Wednesday morning we awoke early to join Daniel for a little adventure to the San Xavier del Bac Mission just a little south of here. I've been wanting to go, but hadn't had the chance. It was pretty cool. We spent a while just taking all that in. After getting back, we chanced upon this antique gun shop where Lindsay and I found some cheap jewelry treasures. And later that day we dined like gods on some yummy Indian cuisine, and then headed over to Saguaro Naitonal Park to see the sunset. I love it there. We stayed long past sunset and laid on the concrete overlook to gaze at the stars. I love being in immense places with immense people. These two people are certainly immense, and I consider myself eternally grateful to have gotten to share things like this with them.
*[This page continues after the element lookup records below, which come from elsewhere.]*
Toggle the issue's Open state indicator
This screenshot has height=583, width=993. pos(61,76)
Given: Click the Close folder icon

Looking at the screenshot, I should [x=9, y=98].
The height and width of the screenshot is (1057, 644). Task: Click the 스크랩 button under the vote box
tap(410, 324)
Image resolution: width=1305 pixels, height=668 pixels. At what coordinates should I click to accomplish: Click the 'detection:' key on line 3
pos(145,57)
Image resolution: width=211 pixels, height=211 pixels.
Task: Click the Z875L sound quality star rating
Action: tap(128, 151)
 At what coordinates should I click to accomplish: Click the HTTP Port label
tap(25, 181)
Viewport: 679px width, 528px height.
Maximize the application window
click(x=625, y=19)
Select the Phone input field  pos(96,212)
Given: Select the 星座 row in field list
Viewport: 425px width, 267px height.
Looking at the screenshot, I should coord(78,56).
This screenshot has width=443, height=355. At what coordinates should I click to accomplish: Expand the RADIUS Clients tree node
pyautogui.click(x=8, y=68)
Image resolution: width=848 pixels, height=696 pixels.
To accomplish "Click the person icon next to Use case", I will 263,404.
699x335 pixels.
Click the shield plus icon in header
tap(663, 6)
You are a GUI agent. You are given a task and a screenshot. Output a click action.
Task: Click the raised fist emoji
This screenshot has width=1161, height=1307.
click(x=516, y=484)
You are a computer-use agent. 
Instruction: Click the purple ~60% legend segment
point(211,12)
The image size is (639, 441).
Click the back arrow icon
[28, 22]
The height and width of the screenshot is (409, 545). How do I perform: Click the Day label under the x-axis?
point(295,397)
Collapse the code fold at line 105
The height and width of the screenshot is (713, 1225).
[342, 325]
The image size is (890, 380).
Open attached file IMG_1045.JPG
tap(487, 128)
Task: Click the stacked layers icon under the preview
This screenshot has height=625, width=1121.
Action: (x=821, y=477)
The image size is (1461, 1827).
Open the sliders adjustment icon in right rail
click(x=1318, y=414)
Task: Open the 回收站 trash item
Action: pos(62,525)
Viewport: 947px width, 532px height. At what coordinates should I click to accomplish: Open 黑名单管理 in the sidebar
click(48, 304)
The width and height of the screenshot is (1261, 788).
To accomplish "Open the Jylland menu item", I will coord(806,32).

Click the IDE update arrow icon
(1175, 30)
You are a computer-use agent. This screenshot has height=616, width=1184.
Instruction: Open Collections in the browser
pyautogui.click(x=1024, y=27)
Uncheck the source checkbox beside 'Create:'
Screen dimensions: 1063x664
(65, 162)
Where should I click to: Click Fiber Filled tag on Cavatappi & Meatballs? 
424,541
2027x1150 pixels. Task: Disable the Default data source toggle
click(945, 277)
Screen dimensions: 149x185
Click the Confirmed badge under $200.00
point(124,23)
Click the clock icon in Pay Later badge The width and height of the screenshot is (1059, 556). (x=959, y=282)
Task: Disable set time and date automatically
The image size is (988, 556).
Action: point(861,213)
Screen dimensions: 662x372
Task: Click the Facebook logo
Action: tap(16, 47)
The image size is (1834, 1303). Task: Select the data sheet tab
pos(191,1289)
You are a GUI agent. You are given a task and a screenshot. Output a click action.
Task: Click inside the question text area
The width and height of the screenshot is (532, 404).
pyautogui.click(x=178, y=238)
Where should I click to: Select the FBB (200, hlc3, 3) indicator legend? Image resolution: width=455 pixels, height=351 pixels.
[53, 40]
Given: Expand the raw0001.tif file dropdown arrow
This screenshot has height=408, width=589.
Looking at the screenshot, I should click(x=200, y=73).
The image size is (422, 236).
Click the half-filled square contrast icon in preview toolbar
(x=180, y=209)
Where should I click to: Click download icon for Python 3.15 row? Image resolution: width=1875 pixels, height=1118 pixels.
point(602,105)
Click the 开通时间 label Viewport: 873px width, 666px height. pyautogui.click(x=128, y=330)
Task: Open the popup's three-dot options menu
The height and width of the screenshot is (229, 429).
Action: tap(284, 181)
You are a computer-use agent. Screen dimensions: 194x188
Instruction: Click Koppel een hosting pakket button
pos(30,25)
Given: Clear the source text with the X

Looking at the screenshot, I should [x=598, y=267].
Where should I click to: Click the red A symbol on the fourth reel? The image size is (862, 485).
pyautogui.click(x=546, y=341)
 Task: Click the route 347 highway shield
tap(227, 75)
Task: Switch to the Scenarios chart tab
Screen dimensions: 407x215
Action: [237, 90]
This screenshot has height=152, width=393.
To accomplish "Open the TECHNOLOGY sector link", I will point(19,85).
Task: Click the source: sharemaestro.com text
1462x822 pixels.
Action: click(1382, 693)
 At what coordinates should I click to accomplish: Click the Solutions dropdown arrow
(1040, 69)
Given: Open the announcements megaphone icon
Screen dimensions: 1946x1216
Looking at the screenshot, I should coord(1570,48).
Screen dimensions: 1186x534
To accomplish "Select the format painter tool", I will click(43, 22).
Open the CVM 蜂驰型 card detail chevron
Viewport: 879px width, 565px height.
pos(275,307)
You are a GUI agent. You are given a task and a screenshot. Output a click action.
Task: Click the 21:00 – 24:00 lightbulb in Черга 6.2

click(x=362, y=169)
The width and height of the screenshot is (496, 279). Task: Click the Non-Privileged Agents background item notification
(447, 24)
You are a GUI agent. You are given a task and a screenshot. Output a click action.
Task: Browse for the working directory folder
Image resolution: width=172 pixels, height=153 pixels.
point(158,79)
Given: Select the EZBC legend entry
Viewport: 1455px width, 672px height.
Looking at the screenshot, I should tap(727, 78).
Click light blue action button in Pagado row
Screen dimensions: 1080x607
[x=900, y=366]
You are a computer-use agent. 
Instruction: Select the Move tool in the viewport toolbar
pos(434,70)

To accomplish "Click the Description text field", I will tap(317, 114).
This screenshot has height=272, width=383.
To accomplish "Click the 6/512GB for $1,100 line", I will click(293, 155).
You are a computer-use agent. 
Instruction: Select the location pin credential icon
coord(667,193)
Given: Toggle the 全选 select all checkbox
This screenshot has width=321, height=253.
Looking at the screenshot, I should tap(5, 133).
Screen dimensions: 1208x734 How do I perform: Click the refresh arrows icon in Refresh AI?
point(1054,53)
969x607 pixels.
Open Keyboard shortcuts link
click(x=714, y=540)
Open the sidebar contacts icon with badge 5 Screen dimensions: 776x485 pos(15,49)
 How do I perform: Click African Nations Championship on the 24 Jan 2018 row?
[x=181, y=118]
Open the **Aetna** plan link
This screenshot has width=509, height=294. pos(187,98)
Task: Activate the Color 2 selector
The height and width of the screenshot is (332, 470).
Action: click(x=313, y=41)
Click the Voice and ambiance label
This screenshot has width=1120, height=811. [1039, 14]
Thursday morning it was up early to go hiking in Sabino Canyon. It was already pretty hot by 8 a.m., but we saw a ton of wildlife. Up next was a little cowpoke adventure through Old Tucson where we were witness to the cancan show, the gunfight, and our own insanity. We even rode the train all around the little town. It's so cute there. That night was back to the Surly Wench where (on the last night we'd all spend together), we certainly went out with a bang. It was a blast.

Friday brought goodbyes as the wonderful cowboy who had ridden through town continued his journey and the beautiful cowgirl who had adventured with me continued hers. It was hard to know that I couldn't just spend the rest of my life on a vacation like this.

I headed straight to Phoenix after dropping Lindsay off at the airport, to meet up with my other Charles. I spent the weekend there and drove the Apache Trail (breathtaking), and even got to see Goldfield, an old ghost town along the way. We had many an adventure, and I feel like a different person.

In fact, my entire life stretches around me and all I know is that the physical, emotional, spiritual, and intellectual events of the past 2.5 weeks have left me beautifully and unalterably and profoundly dumbfounded. So much beauty!!! So much adventure. These are the things I live for.

Thanks for reading. And thanks for being a fan. It means a lot to me.